1. It is hereby recognized and declared that in Canada there have existed and shall continue to exist without discrimination by reason of race, national origin, colour, religion or sex, the following human rights and fundamental freedoms, namely,(a) the right of the individual to life, liberty, security of the person and enjoyment of property, and the right not to be deprived thereof except by due process of law
You might think that, hey, property is in there. What's the problem?
To see the problem, consider the changes being proposed under Bill C-279, introduced by Conservative MP Scott Reid:
(a) the right of the individual to life, liberty, security of the person and enjoyment and use of property, and the right not to be deprived thereof except by due process of law, and, in the case of property, without full, just and timely compensation;
See the subtle difference? My right to property must include the right to use it. To merely enjoy it allows the government to put restrictions on its use. When the Ontario government banned development on the Oak Ridges Moraine, it didn't take anyone's property away. But it made the properties valueless. People lost their life savings, having purchased the land with the intent to flip it to a developer at some point the future. That future would now never come, all because the government has the absolute power to define how you can use your property. The landowners could, however, continue to "enjoy" it.
Of course, the other huge omission is that of compensation. The original text does require due process, which makes one think people are protected.

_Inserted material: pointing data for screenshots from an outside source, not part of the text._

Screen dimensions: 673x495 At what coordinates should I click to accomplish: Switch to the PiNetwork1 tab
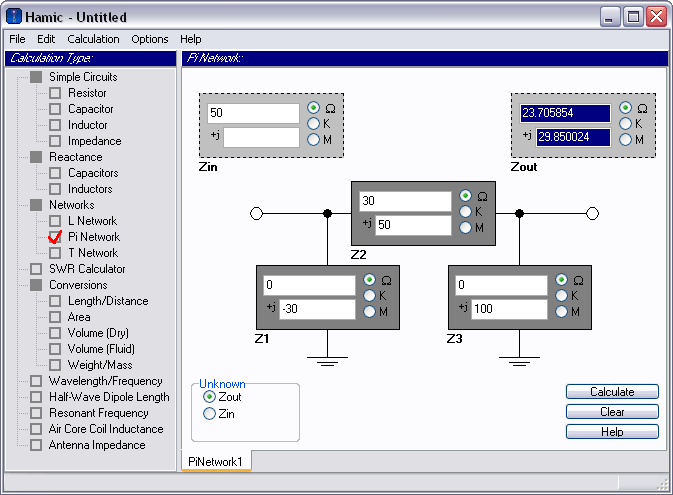[216, 462]
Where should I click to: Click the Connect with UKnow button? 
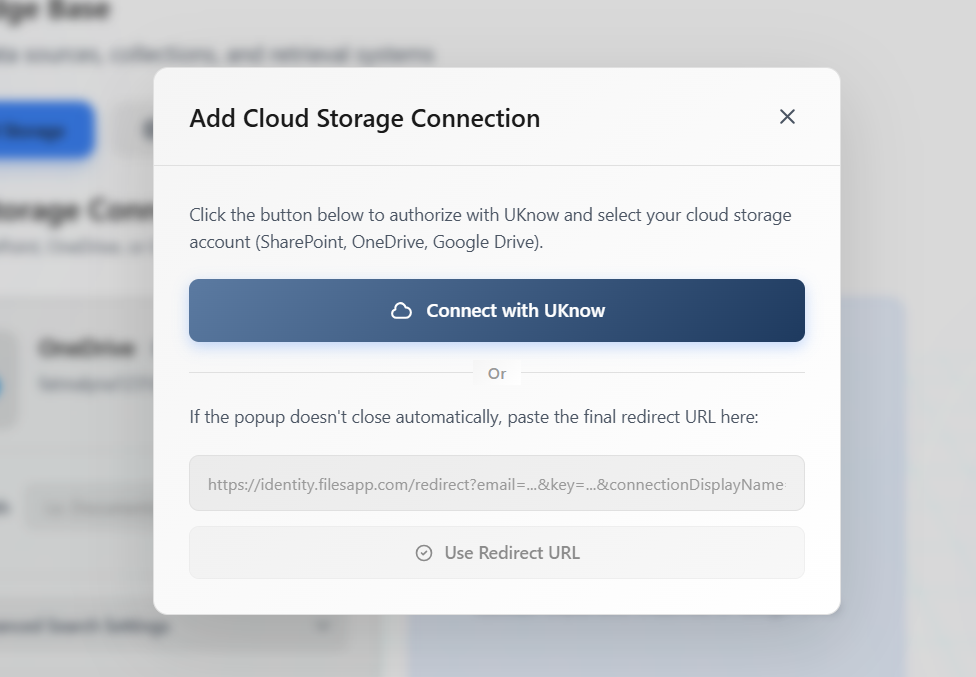(497, 310)
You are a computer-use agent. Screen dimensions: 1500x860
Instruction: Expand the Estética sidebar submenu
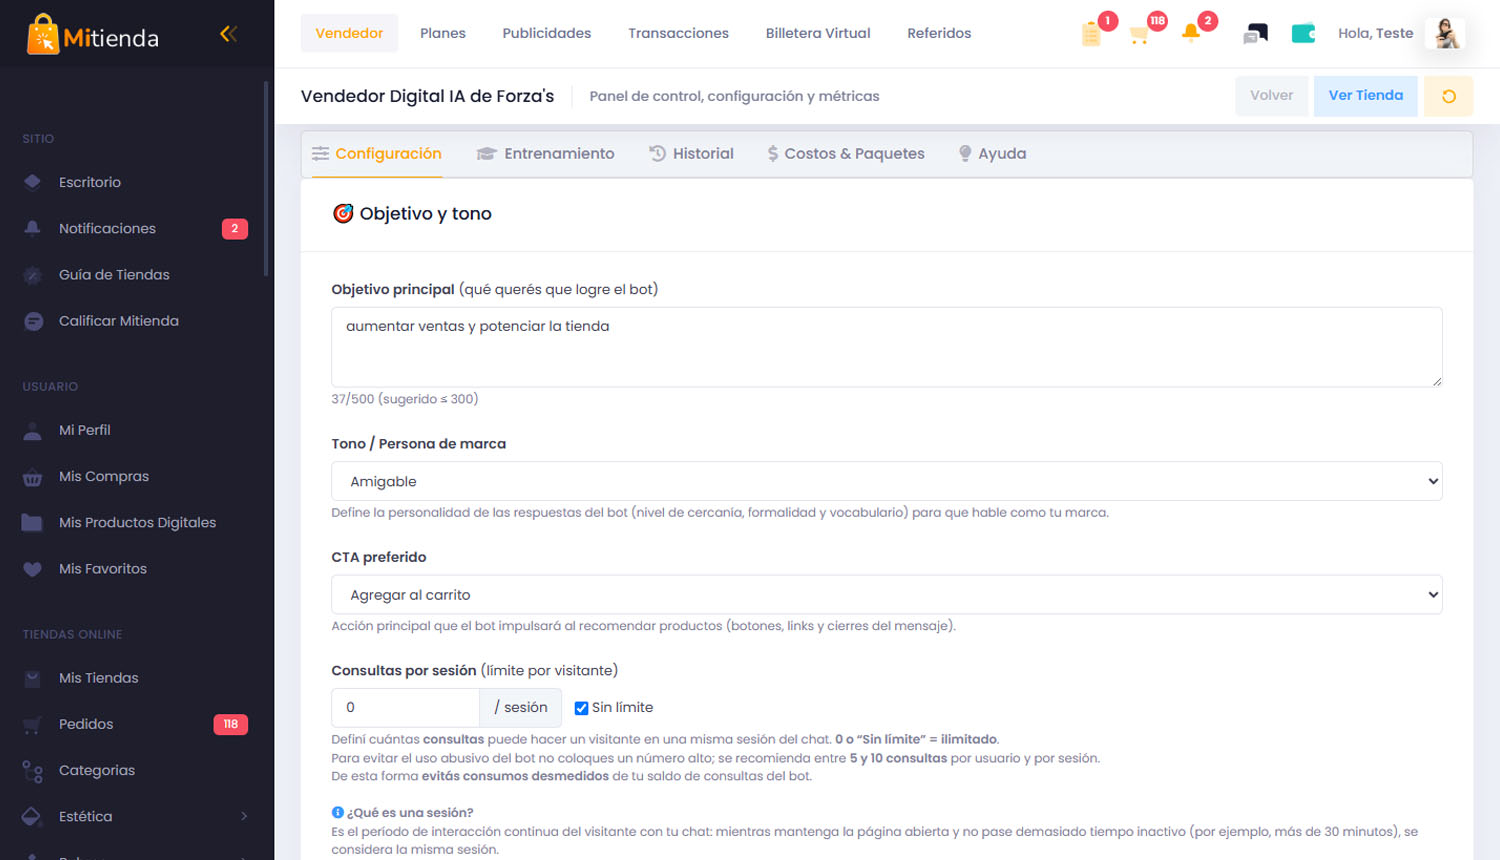135,816
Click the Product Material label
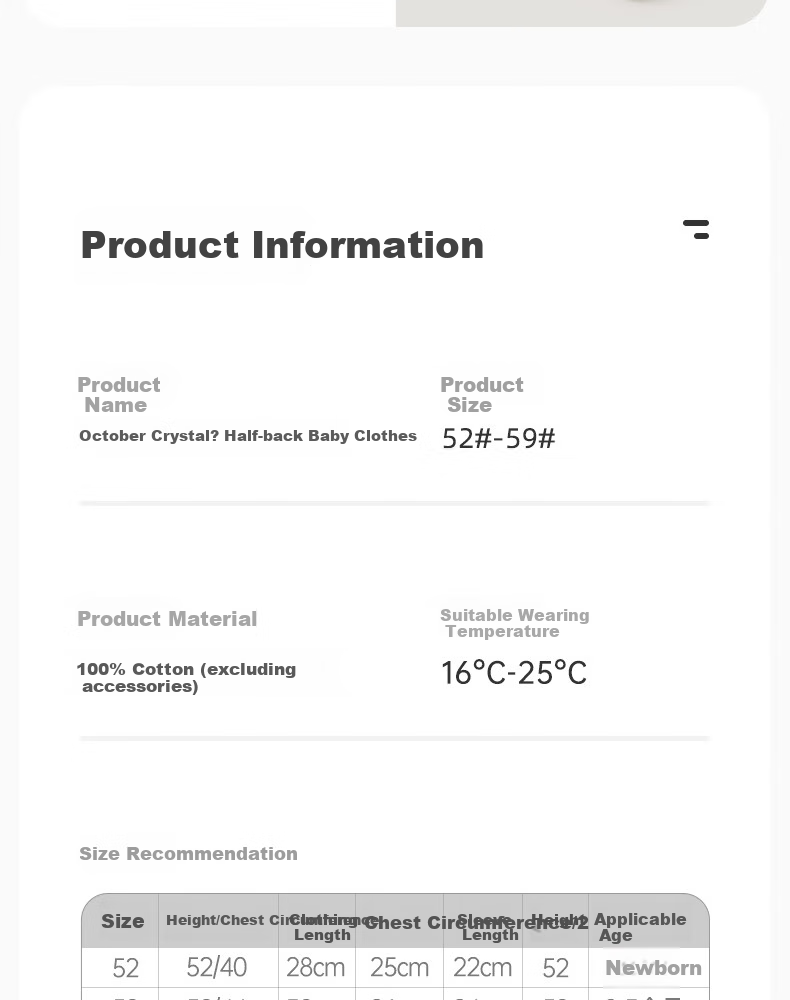 (x=167, y=619)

But as the Supreme Court showed, all it means is that the government has to write it down and get it signed, then they take your stuff. In the case of the Moraine, no compensation was offered to anyone. Under the new wording, such a law would contravene the Bill of Rights if it did not incorporate a compensation regime.
On November 25, 2004, MP Scott Reid told this terrible story about Mirabel airport, the enormous and vitually unused airport near Montreal:
There were 88,000 acres expropriated, as I say, two-thirds the size of the sovereign country of Singapore, and 3,200 families were forced to move as a result of that expropriation. Only 5,000 acres were used for the airport. As one of my hon. colleagues from the New Democratic Party has pointed out, that is a larger amount of land than is used for Heathrow Airport, the largest and busiest airport in the world. Mirabel has tens of thousands of additional acres that continue not to be used.As early as January 1971, the Liberal cabinet knew that 22,000 of those acres were not required for the purposes of the airport under any imaginable scenario. Rather than face the public relations embarrassment of having to retract that expropriation, it continued on and depopulated the area of a further 1,700 people who did not need to be moved, but who were forcibly moved to avoid a public relations embarrassment. That is an absolutely astonishing thing to do.
However, this is typical of the attitude that has been taken by that government and by Liberal governments since that time toward private property owners, or even by Liberal governments before that time. After all, it was a Liberal government that in the 1940s that not only rounded up and interned the Japanese Canadians in camps in the interior of B.C. and in other places like Saskatchewan. It also then took their property from them, expropriated it, auctioned it off and then charged the costs of the auctioning against the value of the property. This is the attitude that this government and Liberal governments historically have had toward the private property rights of Canadians.
I don't hold out much hope that this private member's bill will pass with the Liberals in control. But the potential is there for Canada to take a step forward even as the United States has taken a step back.